* [What to work on]:
Among the entries below, find the lines that hold the word "post" and report them.

* [Raw data]:
Start of Block

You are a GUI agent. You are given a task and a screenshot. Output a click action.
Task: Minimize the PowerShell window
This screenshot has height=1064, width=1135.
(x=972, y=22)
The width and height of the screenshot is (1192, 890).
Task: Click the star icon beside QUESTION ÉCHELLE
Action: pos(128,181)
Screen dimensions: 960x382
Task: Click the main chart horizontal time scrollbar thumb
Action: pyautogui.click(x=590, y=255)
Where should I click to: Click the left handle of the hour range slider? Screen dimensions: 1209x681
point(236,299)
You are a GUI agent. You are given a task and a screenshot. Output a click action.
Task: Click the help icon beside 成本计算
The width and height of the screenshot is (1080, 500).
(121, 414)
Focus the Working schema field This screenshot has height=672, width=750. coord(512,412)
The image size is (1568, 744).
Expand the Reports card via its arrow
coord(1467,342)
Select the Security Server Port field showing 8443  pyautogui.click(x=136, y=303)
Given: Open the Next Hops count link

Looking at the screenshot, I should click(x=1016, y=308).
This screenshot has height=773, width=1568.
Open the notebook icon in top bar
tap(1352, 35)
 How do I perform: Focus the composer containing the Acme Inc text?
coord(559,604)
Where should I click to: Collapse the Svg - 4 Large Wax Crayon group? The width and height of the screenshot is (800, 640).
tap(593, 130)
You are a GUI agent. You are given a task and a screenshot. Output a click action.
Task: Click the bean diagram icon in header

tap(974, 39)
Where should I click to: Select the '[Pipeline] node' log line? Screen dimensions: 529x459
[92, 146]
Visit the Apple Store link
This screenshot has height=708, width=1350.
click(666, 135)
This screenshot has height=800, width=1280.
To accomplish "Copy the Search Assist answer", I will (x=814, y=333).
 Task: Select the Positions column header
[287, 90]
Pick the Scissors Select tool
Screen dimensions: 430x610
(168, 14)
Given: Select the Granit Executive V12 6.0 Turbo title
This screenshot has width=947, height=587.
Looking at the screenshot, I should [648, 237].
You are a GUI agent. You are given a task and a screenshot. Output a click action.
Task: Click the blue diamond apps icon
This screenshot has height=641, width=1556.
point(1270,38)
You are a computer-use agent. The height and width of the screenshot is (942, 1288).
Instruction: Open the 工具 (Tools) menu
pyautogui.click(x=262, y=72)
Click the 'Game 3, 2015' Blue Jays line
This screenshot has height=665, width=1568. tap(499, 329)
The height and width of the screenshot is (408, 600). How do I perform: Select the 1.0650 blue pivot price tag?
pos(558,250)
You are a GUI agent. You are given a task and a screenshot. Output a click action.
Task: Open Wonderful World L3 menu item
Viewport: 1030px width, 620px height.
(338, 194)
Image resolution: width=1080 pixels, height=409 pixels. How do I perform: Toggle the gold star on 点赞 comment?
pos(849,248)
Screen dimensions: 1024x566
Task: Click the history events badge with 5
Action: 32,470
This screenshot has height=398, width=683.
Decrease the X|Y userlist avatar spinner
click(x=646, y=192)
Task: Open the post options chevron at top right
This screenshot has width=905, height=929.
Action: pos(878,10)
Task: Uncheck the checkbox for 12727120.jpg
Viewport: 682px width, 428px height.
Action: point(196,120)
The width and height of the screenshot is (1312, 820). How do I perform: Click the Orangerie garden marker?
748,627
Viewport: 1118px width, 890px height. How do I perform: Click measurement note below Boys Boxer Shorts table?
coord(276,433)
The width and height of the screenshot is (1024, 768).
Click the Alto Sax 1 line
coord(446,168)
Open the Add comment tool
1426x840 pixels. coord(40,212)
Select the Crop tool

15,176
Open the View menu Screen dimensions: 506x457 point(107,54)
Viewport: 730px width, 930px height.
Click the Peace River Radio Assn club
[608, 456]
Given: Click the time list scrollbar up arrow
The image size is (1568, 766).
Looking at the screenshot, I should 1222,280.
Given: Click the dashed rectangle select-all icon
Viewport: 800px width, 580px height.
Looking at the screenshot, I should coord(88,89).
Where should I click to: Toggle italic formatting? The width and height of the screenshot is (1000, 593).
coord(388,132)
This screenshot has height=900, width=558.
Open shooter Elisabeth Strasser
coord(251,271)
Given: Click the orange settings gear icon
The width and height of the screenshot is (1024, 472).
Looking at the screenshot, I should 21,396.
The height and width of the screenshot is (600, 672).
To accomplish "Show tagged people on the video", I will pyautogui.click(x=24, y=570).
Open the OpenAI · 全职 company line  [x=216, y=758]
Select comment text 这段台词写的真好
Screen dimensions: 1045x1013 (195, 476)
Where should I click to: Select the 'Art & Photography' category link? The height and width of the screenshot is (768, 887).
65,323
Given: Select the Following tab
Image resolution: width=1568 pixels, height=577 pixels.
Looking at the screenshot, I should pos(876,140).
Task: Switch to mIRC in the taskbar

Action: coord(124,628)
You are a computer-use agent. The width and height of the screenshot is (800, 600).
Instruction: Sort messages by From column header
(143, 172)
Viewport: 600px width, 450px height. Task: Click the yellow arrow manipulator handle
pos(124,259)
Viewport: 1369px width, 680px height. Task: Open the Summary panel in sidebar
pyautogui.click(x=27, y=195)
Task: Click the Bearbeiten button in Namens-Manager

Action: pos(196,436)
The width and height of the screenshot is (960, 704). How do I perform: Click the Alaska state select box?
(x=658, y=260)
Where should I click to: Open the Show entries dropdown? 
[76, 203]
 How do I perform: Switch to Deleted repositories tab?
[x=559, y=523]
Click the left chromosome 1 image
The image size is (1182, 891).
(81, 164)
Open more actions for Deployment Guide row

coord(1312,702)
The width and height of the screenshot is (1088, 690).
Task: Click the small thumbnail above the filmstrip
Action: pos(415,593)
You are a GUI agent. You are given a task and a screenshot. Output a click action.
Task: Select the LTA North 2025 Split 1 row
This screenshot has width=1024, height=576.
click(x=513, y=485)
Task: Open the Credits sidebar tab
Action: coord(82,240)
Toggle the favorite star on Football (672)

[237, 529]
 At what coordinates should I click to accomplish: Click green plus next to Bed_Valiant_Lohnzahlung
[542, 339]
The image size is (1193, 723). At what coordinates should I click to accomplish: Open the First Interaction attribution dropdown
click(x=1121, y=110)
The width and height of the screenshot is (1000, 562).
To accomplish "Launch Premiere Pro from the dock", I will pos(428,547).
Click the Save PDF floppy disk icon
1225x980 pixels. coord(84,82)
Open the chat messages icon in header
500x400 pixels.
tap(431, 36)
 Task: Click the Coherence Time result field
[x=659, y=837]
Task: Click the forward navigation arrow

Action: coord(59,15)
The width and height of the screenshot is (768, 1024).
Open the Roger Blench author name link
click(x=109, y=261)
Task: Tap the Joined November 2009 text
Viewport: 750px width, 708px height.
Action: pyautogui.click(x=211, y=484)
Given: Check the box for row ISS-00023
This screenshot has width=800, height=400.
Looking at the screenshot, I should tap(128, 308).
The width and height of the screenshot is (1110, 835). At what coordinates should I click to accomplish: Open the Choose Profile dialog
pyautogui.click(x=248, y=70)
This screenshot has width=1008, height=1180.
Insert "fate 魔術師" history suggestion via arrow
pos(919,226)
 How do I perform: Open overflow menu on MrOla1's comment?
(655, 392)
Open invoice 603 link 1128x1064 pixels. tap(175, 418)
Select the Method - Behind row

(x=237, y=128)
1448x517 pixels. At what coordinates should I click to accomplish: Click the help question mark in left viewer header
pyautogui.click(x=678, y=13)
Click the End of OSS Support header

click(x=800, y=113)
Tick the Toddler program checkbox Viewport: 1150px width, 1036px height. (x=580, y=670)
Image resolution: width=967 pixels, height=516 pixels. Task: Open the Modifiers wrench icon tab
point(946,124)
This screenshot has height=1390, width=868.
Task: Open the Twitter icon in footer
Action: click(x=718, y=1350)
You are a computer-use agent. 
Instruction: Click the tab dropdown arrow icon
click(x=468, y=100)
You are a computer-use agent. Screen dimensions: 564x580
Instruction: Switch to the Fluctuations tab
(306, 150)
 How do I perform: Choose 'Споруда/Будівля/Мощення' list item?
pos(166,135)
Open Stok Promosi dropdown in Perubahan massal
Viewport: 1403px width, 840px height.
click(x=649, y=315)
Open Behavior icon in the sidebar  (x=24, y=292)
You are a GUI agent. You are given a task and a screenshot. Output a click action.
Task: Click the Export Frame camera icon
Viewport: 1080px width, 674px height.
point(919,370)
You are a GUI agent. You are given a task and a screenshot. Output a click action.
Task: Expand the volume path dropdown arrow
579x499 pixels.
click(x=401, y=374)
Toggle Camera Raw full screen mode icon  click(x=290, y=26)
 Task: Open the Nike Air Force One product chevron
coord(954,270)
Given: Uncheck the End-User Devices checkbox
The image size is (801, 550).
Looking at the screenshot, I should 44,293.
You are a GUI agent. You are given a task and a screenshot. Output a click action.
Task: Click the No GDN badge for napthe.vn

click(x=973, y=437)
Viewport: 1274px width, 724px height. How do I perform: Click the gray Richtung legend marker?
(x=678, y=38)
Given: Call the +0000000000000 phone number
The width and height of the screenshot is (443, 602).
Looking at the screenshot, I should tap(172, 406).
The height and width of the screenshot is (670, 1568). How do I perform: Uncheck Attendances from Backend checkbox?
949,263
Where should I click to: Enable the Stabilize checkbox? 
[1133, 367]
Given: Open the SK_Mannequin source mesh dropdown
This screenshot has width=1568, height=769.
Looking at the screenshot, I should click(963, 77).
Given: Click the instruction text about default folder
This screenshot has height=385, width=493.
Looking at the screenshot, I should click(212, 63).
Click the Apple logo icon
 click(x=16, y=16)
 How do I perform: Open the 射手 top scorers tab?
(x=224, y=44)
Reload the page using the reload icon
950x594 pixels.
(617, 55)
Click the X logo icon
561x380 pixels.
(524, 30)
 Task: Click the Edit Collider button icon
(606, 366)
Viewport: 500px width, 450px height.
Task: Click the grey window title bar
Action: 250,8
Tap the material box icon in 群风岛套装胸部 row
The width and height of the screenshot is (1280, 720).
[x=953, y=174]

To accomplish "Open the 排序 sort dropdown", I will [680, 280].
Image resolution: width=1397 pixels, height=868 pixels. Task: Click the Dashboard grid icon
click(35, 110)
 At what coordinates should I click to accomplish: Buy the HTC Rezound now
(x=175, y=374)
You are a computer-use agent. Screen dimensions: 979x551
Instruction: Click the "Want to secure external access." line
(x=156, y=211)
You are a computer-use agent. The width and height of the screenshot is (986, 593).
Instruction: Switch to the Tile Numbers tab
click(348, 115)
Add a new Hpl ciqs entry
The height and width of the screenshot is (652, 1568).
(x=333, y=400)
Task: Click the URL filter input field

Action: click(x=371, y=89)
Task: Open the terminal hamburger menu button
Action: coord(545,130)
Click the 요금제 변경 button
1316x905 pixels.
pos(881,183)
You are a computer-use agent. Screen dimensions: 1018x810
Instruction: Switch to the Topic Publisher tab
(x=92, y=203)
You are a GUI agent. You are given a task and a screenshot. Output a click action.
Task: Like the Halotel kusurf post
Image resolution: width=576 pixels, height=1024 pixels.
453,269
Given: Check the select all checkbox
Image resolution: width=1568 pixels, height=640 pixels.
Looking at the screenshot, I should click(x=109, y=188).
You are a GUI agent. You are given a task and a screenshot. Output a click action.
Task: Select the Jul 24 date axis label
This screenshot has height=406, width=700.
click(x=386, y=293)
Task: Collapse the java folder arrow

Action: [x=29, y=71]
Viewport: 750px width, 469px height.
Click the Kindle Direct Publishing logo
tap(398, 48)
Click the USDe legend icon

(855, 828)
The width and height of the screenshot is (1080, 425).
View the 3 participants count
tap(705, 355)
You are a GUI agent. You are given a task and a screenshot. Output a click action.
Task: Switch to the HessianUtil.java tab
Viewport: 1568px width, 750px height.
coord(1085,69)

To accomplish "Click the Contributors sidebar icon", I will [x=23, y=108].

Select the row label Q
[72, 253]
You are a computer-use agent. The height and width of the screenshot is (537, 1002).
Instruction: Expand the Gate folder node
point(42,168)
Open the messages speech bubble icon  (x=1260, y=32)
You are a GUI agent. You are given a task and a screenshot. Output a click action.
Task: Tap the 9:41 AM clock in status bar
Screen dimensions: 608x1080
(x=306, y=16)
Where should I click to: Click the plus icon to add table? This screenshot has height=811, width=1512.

End of Block

* [Answer to this problem]:
Task: Open the post options chevron at top right
Task: Like the Halotel kusurf post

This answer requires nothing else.